#### Working data ####
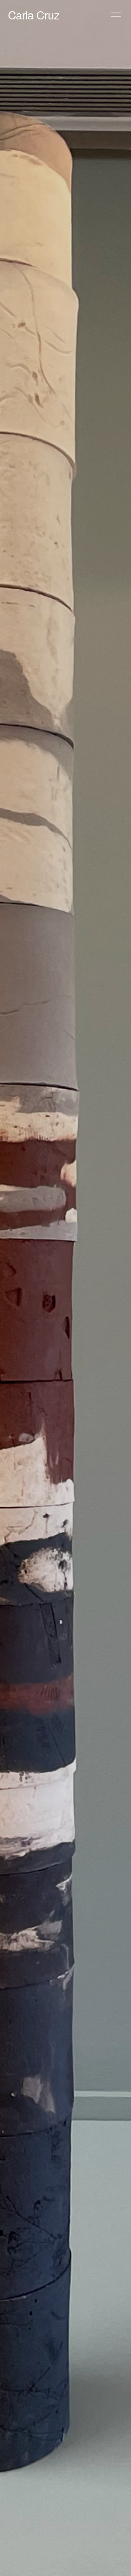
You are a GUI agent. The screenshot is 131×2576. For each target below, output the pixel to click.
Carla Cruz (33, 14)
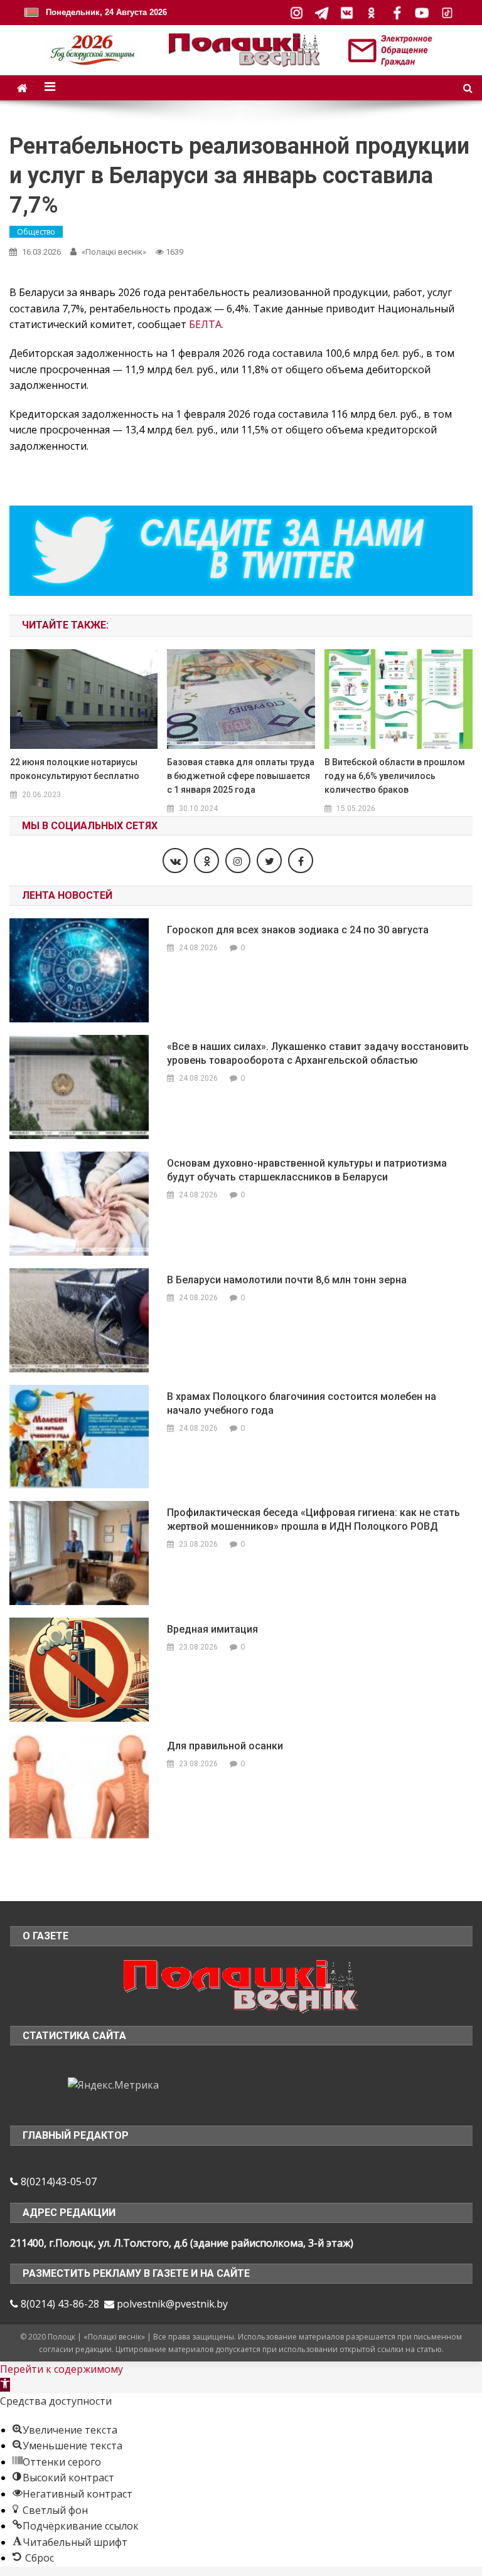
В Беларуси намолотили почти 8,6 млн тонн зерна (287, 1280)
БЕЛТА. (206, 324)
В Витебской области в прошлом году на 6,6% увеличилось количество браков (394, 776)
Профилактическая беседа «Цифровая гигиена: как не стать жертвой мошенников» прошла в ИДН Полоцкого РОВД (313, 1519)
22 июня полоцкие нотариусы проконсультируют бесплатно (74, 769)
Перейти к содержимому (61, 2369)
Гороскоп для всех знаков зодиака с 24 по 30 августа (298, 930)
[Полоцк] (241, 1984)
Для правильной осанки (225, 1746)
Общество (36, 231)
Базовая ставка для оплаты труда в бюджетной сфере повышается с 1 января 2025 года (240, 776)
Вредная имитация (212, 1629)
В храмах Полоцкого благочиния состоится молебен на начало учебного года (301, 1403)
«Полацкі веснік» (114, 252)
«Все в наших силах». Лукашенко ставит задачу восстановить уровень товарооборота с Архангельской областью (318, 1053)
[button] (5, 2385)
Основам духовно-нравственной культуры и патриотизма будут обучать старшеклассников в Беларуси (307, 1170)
####
#### Working data ####
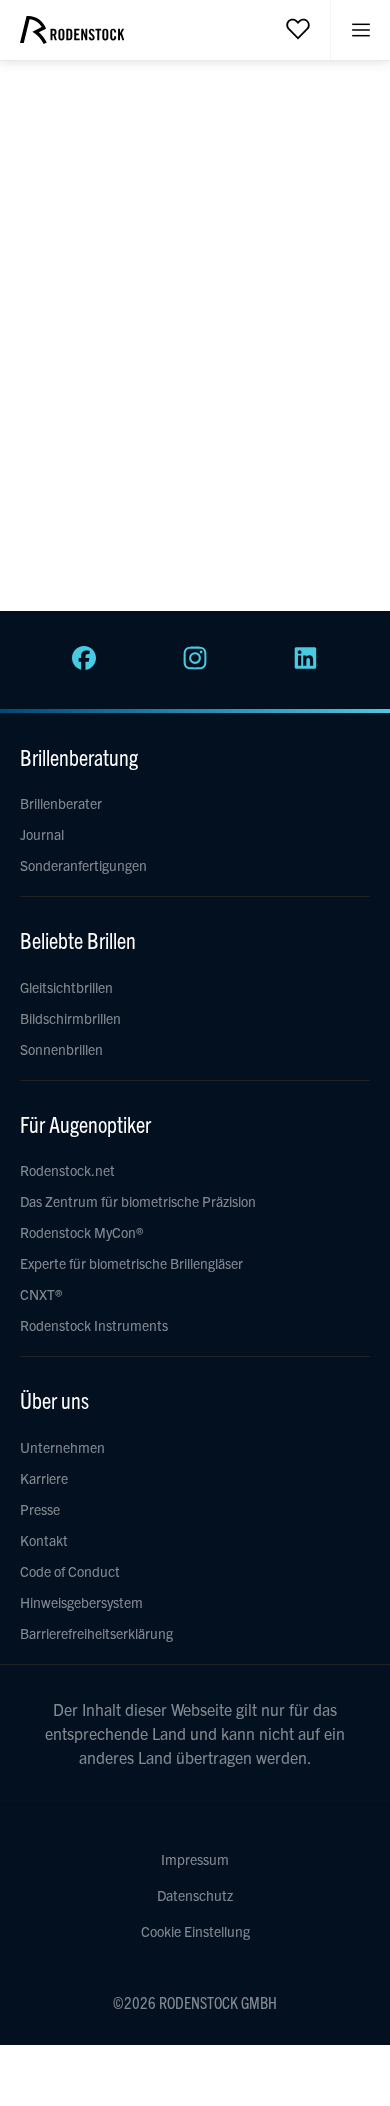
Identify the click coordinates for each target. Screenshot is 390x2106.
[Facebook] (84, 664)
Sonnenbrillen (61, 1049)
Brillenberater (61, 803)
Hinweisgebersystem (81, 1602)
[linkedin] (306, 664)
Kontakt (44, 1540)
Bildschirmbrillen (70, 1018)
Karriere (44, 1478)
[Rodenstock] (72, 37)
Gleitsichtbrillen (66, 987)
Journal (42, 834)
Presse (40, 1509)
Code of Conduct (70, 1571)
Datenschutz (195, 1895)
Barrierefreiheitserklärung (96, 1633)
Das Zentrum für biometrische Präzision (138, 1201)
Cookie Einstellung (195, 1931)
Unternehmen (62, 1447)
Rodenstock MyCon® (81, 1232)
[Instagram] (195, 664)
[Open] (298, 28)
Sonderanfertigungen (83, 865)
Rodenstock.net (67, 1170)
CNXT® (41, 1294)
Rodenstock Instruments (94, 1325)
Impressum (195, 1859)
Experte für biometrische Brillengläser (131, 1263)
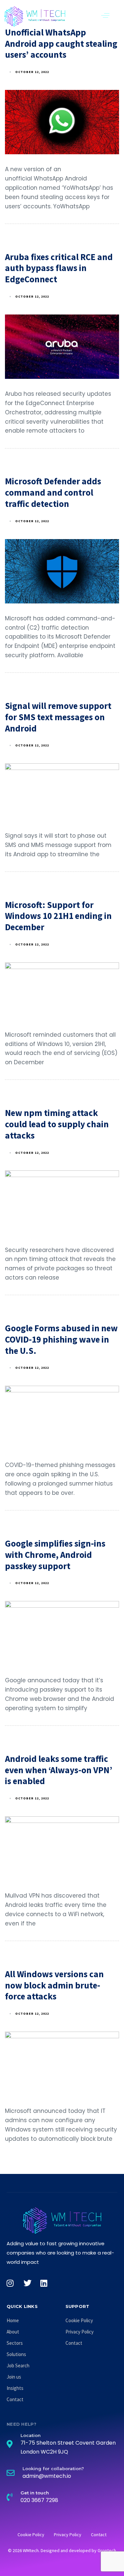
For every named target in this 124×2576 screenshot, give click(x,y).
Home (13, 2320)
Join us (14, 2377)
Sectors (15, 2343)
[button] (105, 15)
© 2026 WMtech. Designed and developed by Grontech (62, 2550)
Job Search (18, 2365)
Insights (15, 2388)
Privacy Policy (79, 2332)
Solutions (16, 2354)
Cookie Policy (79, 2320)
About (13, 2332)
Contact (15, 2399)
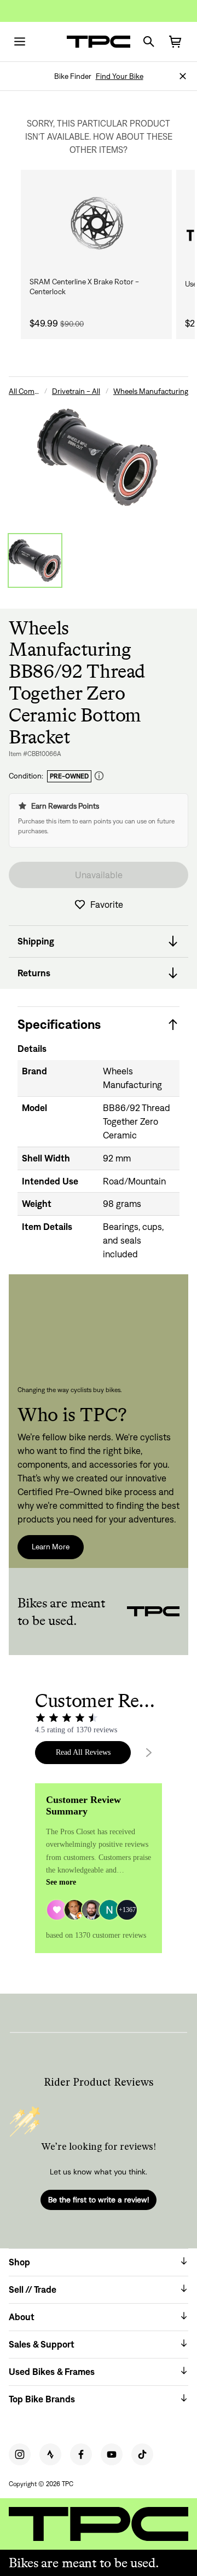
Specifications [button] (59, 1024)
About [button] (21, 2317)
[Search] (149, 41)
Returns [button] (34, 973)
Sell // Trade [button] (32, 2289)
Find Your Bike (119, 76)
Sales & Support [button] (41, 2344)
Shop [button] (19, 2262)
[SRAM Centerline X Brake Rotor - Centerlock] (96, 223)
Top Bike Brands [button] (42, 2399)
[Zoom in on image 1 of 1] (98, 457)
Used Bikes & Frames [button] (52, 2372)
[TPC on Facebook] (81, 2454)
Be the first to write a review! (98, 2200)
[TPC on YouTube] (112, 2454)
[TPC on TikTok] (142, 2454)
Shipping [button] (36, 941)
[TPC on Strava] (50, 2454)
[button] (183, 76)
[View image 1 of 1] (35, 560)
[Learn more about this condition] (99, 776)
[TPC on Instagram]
####
What is needed: The expected answer is an exact copy of the lines above, beginning at the line with "Hinweisgebersystem (81, 1602)" and ending at the line with "Rodenstock.net (67, 1170)", with both ends in.

Finished exercise:
Hinweisgebersystem (81, 1602)
[linkedin] (306, 664)
Kontakt (44, 1540)
Bildschirmbrillen (70, 1018)
Karriere (44, 1478)
[Rodenstock] (72, 37)
Gleitsichtbrillen (66, 987)
Journal (42, 834)
Presse (40, 1509)
Code of Conduct (70, 1571)
Datenschutz (195, 1895)
Barrierefreiheitserklärung (96, 1633)
Das Zentrum für biometrische Präzision (138, 1201)
Cookie Einstellung (195, 1931)
Unternehmen (62, 1447)
Rodenstock MyCon® (81, 1232)
[Instagram] (195, 664)
[Open] (298, 28)
Sonderanfertigungen (83, 865)
Rodenstock.net (67, 1170)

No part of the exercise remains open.